- Task item: Find the word "Wann" in the data, then copy each line where it is found.

Stored items from a collection:
Content starts

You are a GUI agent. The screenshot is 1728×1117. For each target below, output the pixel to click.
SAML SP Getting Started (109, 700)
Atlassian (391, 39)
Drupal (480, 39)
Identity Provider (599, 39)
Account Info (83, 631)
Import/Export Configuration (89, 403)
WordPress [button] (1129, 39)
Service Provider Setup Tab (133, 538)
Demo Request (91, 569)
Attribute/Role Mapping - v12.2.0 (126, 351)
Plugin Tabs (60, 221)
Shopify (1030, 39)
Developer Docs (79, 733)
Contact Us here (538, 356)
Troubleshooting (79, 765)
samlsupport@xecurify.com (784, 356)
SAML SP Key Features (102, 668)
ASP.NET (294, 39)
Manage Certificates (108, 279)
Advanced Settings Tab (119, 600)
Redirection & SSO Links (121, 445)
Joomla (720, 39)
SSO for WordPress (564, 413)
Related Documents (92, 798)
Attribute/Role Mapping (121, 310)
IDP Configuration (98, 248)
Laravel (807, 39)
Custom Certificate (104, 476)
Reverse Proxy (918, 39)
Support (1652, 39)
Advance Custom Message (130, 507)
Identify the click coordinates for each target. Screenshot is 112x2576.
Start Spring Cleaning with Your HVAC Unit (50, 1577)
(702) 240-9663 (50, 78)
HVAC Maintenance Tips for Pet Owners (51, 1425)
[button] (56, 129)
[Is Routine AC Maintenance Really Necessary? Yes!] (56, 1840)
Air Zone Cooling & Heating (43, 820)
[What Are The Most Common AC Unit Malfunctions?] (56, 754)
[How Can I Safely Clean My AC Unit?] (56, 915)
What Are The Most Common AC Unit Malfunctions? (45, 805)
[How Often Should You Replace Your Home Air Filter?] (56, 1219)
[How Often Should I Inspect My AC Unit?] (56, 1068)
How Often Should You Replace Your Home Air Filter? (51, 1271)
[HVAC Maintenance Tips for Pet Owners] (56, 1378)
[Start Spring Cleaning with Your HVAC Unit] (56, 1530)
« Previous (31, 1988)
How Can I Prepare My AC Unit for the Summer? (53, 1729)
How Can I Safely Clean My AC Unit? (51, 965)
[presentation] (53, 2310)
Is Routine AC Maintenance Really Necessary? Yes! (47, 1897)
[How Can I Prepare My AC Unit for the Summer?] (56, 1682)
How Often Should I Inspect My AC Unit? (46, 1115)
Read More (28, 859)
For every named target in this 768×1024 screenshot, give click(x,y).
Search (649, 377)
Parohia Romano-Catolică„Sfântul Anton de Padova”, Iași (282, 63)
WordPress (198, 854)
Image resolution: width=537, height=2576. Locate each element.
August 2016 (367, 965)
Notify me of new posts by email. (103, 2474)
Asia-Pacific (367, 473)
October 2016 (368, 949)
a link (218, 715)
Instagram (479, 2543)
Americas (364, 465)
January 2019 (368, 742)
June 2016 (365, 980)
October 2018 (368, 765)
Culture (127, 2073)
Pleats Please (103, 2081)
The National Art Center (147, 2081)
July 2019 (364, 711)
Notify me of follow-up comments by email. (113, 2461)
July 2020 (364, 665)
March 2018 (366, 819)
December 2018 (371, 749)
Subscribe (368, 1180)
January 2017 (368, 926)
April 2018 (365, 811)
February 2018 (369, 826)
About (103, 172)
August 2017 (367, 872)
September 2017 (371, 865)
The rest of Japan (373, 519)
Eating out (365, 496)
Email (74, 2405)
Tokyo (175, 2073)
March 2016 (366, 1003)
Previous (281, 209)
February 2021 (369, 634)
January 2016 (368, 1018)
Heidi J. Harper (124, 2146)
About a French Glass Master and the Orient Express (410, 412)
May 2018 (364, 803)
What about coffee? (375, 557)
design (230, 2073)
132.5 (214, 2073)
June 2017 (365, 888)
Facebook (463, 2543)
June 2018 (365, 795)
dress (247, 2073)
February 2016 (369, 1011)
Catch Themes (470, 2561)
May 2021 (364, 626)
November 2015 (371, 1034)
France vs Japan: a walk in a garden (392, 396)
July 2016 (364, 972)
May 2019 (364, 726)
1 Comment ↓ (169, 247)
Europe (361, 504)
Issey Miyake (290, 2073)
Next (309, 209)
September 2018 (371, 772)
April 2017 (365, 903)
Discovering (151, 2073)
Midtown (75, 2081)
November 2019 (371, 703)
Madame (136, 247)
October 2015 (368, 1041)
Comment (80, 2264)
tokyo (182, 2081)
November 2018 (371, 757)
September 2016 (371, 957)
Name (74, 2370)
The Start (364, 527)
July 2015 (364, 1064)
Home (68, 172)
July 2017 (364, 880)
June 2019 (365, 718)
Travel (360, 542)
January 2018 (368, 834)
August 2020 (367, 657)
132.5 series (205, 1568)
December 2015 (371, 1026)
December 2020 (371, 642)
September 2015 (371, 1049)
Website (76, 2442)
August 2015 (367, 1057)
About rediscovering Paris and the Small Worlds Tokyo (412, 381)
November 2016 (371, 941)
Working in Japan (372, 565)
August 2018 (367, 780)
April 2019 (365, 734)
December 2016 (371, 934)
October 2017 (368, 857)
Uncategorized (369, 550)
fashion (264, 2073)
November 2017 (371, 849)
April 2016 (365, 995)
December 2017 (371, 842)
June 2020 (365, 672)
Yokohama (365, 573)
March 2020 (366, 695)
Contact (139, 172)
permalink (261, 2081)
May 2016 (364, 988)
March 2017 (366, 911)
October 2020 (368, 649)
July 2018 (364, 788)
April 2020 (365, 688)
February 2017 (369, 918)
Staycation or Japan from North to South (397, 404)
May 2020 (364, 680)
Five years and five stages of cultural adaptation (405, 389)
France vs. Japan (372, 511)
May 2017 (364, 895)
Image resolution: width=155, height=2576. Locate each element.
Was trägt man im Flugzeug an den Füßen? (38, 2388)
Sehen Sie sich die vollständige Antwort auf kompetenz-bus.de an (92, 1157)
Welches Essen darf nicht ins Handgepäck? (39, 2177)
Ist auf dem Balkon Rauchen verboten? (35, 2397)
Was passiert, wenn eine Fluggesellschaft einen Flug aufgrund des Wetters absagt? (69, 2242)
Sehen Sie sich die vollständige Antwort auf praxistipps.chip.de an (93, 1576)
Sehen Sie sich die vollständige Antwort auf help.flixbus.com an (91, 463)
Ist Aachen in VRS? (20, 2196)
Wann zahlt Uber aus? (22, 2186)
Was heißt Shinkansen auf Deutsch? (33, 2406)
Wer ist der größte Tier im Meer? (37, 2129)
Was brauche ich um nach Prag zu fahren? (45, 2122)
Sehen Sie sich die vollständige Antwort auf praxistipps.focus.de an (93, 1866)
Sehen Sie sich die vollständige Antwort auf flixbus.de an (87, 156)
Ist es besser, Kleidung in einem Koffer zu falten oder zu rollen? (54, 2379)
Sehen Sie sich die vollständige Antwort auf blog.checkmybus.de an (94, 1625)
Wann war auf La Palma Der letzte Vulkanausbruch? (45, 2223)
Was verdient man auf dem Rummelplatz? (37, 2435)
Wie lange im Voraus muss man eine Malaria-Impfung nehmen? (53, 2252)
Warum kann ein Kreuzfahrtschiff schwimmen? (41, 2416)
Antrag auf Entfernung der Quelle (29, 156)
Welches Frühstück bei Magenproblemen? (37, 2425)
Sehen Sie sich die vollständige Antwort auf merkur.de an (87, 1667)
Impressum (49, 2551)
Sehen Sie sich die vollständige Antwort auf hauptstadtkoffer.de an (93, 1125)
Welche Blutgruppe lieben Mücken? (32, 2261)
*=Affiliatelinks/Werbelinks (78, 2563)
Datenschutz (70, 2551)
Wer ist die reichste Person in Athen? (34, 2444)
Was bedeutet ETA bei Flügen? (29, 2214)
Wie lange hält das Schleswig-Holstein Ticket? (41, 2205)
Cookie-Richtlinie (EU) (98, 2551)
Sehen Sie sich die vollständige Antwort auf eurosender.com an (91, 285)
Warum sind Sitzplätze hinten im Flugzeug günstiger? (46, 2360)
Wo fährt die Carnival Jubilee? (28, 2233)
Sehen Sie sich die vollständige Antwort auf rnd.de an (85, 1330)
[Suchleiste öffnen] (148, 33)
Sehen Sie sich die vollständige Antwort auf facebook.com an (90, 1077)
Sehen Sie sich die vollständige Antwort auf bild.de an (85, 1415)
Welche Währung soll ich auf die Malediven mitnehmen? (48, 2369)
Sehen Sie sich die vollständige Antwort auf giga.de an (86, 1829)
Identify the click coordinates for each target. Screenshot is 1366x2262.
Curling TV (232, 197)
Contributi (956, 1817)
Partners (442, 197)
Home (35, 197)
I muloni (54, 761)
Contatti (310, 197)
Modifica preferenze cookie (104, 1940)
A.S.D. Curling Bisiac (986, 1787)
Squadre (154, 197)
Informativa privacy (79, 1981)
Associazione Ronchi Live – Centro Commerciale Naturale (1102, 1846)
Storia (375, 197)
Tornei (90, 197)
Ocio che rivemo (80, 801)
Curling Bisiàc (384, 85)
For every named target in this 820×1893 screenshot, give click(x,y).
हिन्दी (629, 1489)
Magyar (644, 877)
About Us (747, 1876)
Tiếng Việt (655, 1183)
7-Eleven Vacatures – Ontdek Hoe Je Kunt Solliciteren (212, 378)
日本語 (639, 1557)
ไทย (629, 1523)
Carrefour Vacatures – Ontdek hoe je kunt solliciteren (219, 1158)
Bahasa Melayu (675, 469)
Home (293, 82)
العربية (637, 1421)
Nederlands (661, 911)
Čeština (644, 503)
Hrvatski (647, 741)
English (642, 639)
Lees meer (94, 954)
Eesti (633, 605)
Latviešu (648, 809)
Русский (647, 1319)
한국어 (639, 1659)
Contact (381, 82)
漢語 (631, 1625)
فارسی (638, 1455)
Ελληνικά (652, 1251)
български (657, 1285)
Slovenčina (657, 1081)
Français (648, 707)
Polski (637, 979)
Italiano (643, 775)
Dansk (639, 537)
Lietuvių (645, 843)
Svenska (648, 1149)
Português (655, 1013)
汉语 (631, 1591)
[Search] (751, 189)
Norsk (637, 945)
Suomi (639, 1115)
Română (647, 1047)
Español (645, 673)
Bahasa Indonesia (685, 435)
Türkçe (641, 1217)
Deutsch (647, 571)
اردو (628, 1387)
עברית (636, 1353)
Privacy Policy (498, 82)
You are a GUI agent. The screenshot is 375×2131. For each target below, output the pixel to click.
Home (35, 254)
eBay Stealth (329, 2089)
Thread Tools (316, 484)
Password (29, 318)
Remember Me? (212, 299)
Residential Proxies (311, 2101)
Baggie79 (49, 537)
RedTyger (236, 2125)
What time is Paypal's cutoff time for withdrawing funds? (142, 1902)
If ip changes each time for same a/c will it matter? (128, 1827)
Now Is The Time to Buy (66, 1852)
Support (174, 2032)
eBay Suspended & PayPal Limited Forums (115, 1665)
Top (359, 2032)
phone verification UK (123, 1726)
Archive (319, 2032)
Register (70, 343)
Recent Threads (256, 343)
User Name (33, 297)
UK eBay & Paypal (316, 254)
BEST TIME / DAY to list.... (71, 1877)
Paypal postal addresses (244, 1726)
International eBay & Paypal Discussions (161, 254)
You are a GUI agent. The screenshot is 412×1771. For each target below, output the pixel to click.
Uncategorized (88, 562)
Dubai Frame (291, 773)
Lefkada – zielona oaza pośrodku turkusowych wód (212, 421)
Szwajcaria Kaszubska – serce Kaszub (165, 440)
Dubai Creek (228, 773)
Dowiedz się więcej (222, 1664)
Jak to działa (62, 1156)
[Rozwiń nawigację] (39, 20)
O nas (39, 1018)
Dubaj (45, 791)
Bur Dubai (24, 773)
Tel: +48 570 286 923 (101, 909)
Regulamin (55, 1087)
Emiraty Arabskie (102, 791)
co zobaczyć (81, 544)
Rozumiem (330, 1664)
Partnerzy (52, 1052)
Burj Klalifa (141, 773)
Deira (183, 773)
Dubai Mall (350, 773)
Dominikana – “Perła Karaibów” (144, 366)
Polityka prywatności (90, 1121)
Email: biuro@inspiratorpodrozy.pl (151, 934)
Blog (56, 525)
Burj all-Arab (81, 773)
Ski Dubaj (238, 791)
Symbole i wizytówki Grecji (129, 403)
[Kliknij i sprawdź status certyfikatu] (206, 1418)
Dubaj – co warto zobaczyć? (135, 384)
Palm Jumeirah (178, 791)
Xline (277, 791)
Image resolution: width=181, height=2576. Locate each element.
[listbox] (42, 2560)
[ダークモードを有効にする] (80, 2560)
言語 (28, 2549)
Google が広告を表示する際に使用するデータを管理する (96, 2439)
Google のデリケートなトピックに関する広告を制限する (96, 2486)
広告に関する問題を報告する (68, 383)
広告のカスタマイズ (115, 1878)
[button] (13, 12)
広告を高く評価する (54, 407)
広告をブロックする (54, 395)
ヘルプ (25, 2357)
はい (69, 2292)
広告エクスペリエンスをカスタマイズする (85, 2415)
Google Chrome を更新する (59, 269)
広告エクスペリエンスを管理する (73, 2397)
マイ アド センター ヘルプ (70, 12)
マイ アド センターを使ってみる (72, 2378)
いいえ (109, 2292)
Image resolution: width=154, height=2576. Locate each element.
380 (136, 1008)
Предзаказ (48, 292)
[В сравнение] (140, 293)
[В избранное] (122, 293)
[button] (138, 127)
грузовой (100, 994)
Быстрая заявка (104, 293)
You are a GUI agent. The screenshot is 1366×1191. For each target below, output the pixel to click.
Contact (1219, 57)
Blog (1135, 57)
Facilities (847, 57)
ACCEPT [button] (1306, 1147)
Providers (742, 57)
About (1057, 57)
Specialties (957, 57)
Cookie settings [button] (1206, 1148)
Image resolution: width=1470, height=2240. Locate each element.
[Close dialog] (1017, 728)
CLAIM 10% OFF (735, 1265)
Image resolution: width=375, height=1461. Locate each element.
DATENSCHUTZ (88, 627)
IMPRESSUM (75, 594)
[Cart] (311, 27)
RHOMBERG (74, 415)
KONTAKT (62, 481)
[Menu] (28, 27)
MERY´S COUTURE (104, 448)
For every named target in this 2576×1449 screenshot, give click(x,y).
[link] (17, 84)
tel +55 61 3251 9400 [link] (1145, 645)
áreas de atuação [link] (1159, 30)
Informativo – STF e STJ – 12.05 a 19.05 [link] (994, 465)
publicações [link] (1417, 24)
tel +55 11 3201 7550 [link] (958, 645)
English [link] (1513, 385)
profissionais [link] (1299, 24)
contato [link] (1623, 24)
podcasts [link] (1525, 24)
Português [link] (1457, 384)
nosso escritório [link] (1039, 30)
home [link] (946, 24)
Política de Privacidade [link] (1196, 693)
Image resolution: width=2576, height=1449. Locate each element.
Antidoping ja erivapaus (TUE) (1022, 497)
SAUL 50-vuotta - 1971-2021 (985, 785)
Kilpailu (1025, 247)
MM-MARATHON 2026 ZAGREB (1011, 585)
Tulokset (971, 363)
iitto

Content ends

- Problem solution:
Wann zahlt Uber aus? (22, 2186)
Wann war auf La Palma Der letzte Vulkanausbruch? (45, 2223)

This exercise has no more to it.